**Exercise description**. When you reach the line containing "Viewport: 1280px width, 720px height. Task: Click" in the records below, start copying exactly, and stop once you have copied the line containing "Given: Open the Projects menu".

Stored items
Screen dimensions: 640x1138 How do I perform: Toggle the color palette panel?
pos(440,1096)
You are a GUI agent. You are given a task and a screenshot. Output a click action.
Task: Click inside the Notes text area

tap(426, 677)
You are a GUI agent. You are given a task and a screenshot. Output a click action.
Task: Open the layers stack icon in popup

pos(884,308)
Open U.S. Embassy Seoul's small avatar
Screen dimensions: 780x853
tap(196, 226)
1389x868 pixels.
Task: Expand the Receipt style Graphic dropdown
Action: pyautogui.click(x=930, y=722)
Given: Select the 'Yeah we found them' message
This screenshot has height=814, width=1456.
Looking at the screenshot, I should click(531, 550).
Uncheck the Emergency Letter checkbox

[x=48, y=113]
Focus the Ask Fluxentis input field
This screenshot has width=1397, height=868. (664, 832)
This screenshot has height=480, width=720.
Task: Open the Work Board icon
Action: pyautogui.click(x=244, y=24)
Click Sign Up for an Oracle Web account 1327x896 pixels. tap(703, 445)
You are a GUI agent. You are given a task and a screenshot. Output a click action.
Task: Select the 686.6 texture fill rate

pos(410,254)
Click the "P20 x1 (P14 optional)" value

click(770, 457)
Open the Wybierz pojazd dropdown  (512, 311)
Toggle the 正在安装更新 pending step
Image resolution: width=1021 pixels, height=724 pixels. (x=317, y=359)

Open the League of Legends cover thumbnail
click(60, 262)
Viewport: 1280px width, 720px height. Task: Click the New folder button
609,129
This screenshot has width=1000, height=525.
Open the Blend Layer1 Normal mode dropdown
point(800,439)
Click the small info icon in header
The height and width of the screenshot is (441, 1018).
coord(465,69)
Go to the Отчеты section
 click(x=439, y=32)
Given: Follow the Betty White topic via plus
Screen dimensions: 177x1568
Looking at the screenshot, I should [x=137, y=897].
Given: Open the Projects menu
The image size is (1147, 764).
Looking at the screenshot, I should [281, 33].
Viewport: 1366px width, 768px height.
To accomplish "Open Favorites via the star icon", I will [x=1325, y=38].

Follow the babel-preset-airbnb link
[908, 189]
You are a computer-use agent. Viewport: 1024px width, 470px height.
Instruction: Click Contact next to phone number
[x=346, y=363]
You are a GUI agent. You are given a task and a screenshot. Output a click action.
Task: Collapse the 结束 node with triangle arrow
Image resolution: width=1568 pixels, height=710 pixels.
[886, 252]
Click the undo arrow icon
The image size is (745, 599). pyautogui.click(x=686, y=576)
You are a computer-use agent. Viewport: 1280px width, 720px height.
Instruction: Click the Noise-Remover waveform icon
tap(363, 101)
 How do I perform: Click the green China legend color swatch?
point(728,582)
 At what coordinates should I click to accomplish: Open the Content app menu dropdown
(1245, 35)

**Written solution**.
Viewport: 1280px width, 720px height. Task: Click the New folder button
609,129
This screenshot has width=1000, height=525.
Open the Blend Layer1 Normal mode dropdown
point(800,439)
Click the small info icon in header
The height and width of the screenshot is (441, 1018).
coord(465,69)
Go to the Отчеты section
 click(x=439, y=32)
Given: Follow the Betty White topic via plus
Screen dimensions: 177x1568
Looking at the screenshot, I should [x=137, y=897].
Given: Open the Projects menu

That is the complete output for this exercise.